A Companhia de Desenvolvimento dos Vales do São Francisco e do Parnaíba, a Codevasf, homologou o resultado de Pregão Eletrônico que vai garantir um investimento superior a 14 milhões e 300 mil reais em sistemas de irrigação para o Projeto Marrecas-Jenipapo, em São João do Piauí.

A expectativa é que sejam implantados sistemas de irrigação nos lotes e o projeto enfim possa servir como instrumento de geração de emprego e renda.
Ao todo, serão implantados 200 sistemas de irrigação, cada um destinado a uma área de 5 hectares, totalizando mil hectares irrigados dentro do projeto.

Segundo a Codevasf, a distribuição dos lotes foi definida de acordo com as culturas agrícolas da região. Serão:
75 lotes para o cultivo de manga,
45 para banana,
30 lotes destinados ao cultivo consorciado de acerola e goiaba,
e 50 lotes para o cultivo de uva, utilizando sistema de microaspersão invertida.

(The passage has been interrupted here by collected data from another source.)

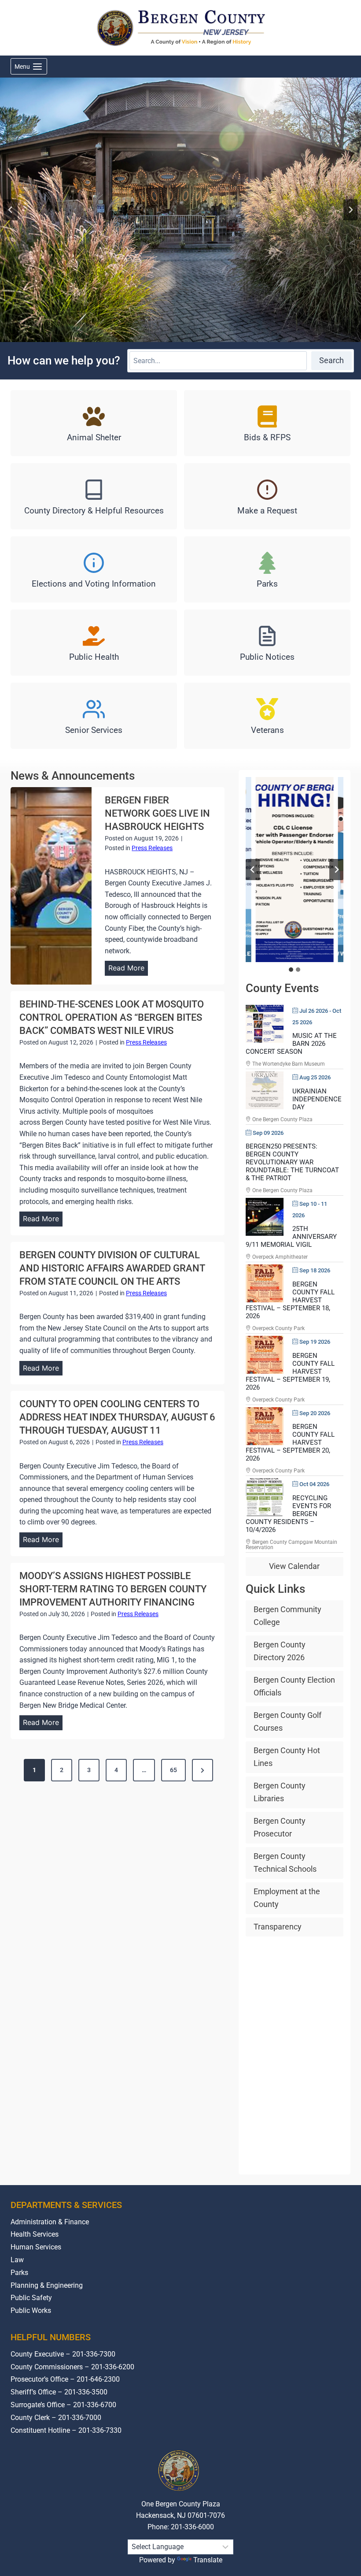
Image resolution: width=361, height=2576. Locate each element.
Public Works (31, 2310)
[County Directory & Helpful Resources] (94, 496)
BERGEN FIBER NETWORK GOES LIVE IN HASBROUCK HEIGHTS (157, 813)
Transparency (278, 1926)
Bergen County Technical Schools (285, 1862)
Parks (19, 2272)
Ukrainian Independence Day (317, 1099)
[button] (294, 869)
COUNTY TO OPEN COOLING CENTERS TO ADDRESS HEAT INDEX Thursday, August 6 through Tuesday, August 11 (117, 1417)
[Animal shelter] (94, 423)
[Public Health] (94, 643)
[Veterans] (267, 716)
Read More (128, 969)
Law (17, 2260)
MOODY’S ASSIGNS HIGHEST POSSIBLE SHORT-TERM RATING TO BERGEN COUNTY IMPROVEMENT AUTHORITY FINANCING (112, 1589)
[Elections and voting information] (94, 569)
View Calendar (294, 1566)
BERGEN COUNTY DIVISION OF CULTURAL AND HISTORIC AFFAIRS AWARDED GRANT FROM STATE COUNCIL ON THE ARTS (112, 1268)
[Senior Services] (94, 716)
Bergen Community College (287, 1616)
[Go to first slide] (336, 869)
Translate (207, 2560)
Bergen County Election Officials (294, 1686)
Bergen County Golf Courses (287, 1721)
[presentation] (51, 886)
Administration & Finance (50, 2222)
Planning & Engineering (47, 2285)
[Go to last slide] (11, 209)
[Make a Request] (267, 496)
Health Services (35, 2234)
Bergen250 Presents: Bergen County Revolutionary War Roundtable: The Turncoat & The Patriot (292, 1162)
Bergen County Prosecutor (280, 1827)
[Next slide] (350, 209)
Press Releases (152, 847)
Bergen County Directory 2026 (280, 1651)
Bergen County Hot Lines (287, 1757)
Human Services (36, 2247)
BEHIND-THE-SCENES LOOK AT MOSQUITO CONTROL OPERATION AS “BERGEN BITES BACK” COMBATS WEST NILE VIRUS (111, 1017)
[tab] (291, 969)
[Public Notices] (267, 643)
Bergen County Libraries (280, 1792)
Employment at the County (287, 1898)
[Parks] (267, 569)
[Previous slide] (253, 869)
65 (173, 1769)
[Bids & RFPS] (267, 423)
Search (331, 360)
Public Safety (31, 2297)
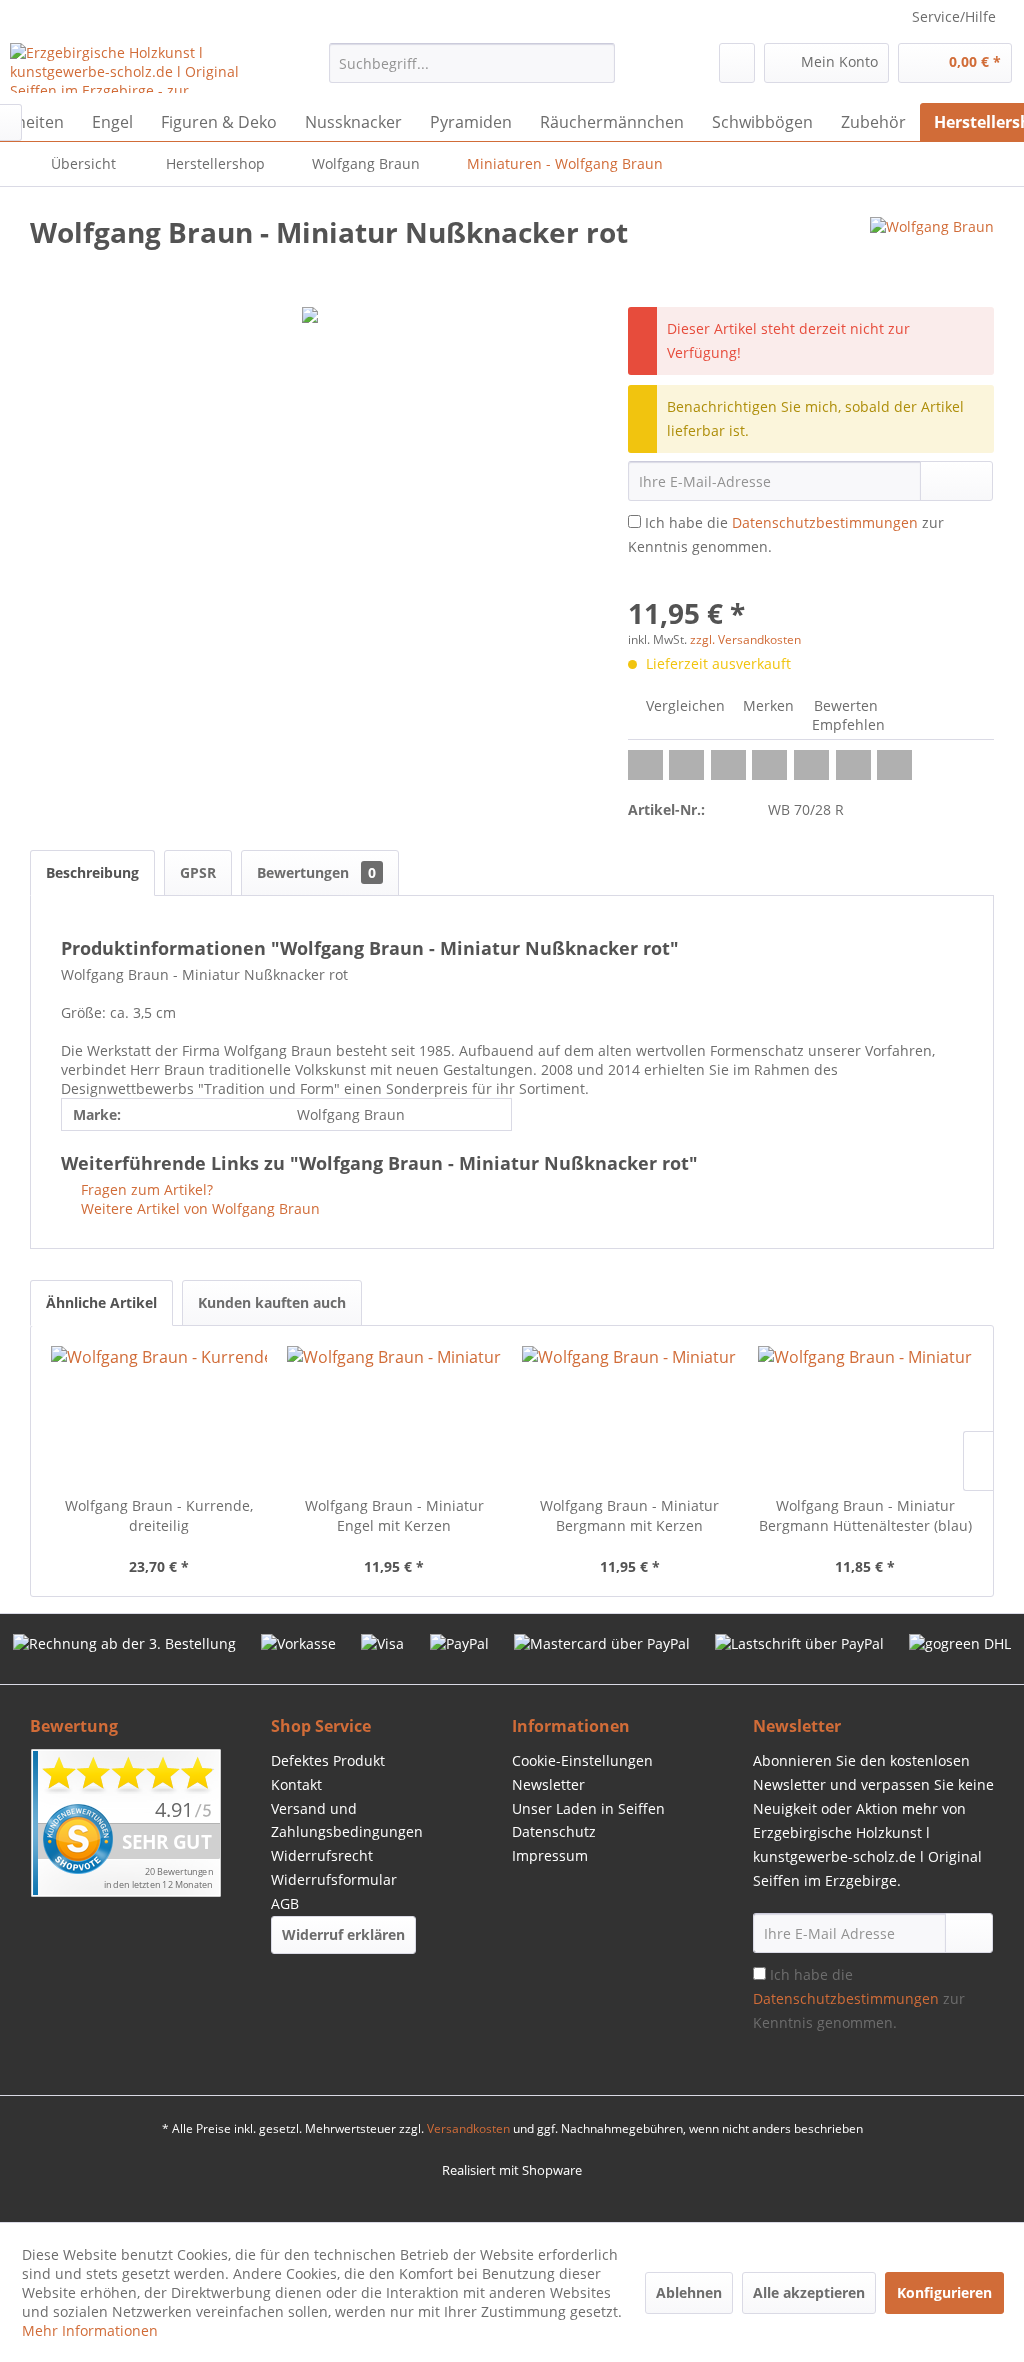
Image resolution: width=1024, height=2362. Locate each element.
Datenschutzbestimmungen (825, 522)
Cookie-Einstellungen (582, 1760)
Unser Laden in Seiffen (588, 1808)
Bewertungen (316, 872)
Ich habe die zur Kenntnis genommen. (859, 1998)
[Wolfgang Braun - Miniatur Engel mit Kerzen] (395, 1416)
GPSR (198, 872)
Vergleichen (683, 705)
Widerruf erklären (343, 1934)
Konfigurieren (944, 2292)
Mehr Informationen (90, 2330)
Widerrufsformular (334, 1879)
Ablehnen (689, 2292)
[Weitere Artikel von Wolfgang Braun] (932, 252)
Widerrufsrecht (322, 1855)
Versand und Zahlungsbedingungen (347, 1820)
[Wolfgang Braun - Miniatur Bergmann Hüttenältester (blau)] (866, 1416)
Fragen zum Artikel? (145, 1189)
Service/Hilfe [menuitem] (954, 16)
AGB (285, 1903)
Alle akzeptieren (809, 2292)
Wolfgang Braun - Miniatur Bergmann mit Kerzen (629, 1515)
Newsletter (548, 1784)
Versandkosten (468, 2128)
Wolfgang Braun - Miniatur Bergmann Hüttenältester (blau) (865, 1515)
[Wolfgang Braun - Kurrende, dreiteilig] (159, 1416)
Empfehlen (846, 724)
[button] (645, 765)
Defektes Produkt (328, 1760)
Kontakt (296, 1784)
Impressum (550, 1855)
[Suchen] (596, 63)
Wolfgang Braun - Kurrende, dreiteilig (159, 1515)
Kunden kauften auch (272, 1302)
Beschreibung (92, 872)
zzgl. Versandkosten (745, 639)
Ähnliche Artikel (101, 1302)
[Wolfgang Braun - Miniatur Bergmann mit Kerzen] (630, 1416)
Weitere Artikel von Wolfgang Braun (198, 1208)
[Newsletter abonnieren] (969, 1933)
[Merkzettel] (737, 63)
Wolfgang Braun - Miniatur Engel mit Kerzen (394, 1515)
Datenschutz (554, 1831)
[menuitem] (472, 63)
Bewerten (844, 705)
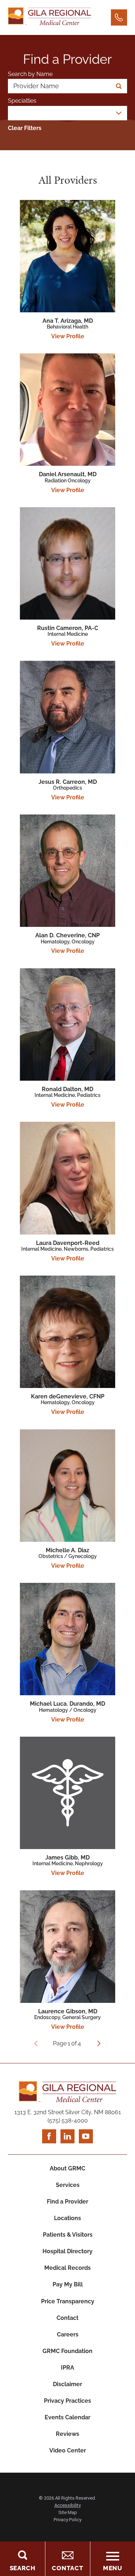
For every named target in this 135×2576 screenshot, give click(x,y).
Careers (67, 2334)
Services (68, 2185)
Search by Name (30, 74)
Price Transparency (67, 2301)
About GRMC (67, 2168)
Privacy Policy (67, 2519)
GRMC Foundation (67, 2351)
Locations (67, 2218)
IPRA (67, 2367)
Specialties (22, 101)
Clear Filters (24, 128)
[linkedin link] (67, 2136)
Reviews (67, 2433)
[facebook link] (49, 2136)
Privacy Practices (67, 2400)
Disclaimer (67, 2384)
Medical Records (67, 2267)
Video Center (67, 2450)
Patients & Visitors (68, 2234)
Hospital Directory (67, 2251)
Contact (67, 2317)
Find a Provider (67, 2201)
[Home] (49, 17)
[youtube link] (86, 2136)
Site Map (67, 2512)
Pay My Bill (68, 2284)
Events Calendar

Além da estrutura de irrigação, o projeto inclui ainda a instalação de 200 conjuntos motobomba, responsáveis pelo funcionamento e pela distribuição da água em toda a área produtiva.

O prazo para execução dos serviços é de até 360 dias, contados a partir da emissão da ordem de serviço, período em que a empresa contratada deverá realizar o fornecimento, a montagem e a instalação completa dos sistemas.

O processo licitatório foi dividido em seis itens, com participação de empresas de diferentes regiões do país. Duas empresas ficaram responsáveis pela maior parte dos serviços: uma da Bahia e outra de Minas Gerais.

O Projeto Marrecas-Jenipapo tem origem ainda no ano de 2013, durante o governo da então presidente Dilma Rousseff, quando a obra foi incluída no Programa de Aceleração do Crescimento, o PAC, atendendo a uma reivindicação do então deputado federal Paes Landim.

Na época, os projetos iniciais haviam sido conduzidos pelo então Superintendente da Codevasf no Piauí, Dr Hildo Diniz, já falecido. Desde então, o projeto sempre foi apontado como uma das principais iniciativas de irrigação da região, com potencial para transformar a realidade produtiva local. Entretanto, ao longo dos anos, as obras sofreram sucessivas interrupções.

A expectativa é de que, com a implantação dos sistemas, haja aumento da produtividade agrícola, geração de empregos e melhoria da qualidade de vida das famílias que vivem no campo.